HARMONIC: Harnessing LLMs for Tabular Data Synthesis and Privacy Protection

TL;DR

HARMONIC addresses the challenge of privacy-preserving synthetic tabular data by leveraging large language models through a kNN-informed instruction-tuning framework. It encodes tabular records as JSON-like sequences, shuffles feature order to promote order invariance, and fine-tunes a pretrained LLM to generate realistic data without memorizing real records. The framework introduces two privacy-aware metrics, Data Leakage Test (DLT) and LLM Efficacy (LLE), to evaluate privacy risk and downstream usefulness for LLM tasks, respectively. Experiments across four public datasets show that HARMONIC can match or exceed baselines in downstream LLM performance while offering stronger privacy guarantees, though at the cost of longer computation times and a focus on classification tasks.

Abstract

Data serves as the fundamental foundation for advancing deep learning, particularly tabular data presented in a structured format, which is highly conducive to modeling. However, even in the era of LLM, obtaining tabular data from sensitive domains remains a challenge due to privacy or copyright concerns. Hence, exploring how to effectively use models like LLMs to generate realistic and privacy-preserving synthetic tabular data is urgent. In this paper, we take a step forward to explore LLMs for tabular data synthesis and privacy protection, by introducing a new framework HARMONIC for tabular data generation and evaluation. In the tabular data generation of our framework, unlike previous small-scale LLM-based methods that rely on continued pre-training, we explore the larger-scale LLMs with fine-tuning to generate tabular data and enhance privacy. Based on idea of the k-nearest neighbors algorithm, an instruction fine-tuning dataset is constructed to inspire LLMs to discover inter-row relationships. Then, with fine-tuning, LLMs are trained to remember the format and connections of the data rather than the data itself, which reduces the risk of privacy leakage. In the evaluation part of our framework, we develop specific privacy risk metrics DLT for LLM synthetic data generation, as well as performance evaluation metrics LLE for downstream LLM tasks. Our experiments find that this tabular data generation framework achieves equivalent performance to existing methods with better privacy, which also demonstrates our evaluation framework for the effectiveness of synthetic data and privacy risks in LLM scenarios.
Paper Structure (28 sections, 4 equations, 2 figures, 8 tables)

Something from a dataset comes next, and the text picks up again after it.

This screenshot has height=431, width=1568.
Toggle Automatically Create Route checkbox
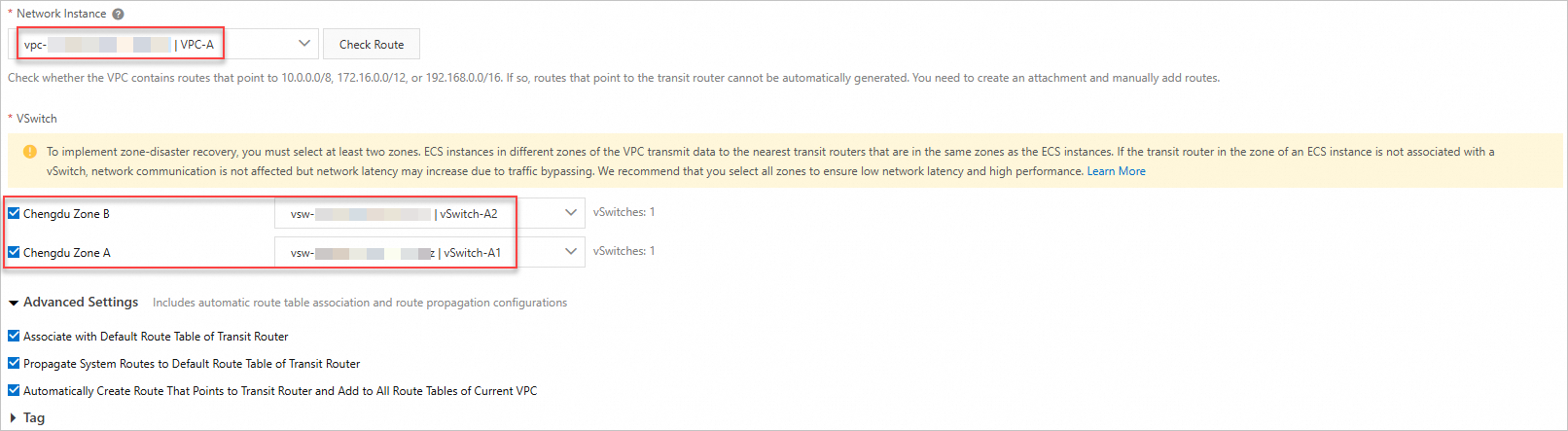tap(14, 390)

This paper contains 28 sections, 4 equations, 2 figures, 8 tables.

Figures (2)

  • Figure 1: After applying the kNN algorithm to the original table, we obtain $n$ sets of $k+1$ data points. Each set is structured according to the template shown in the gray table at the bottom left. These datasets are then encoded into a single instruction using text encoding, with the features of each table data shuffled, as shown in the white box above (a). Finally, the encoded fine-tuning dataset is input into the pre-trained LLM for fine-tuning (b).
  • Figure 2: The sampling step involves inputting a prompt, shown within the white box in the upper left corner (a), into the fine-tuned pretrained LLM. This results in a textual output (b), which is then converted into a table using pattern matching (c).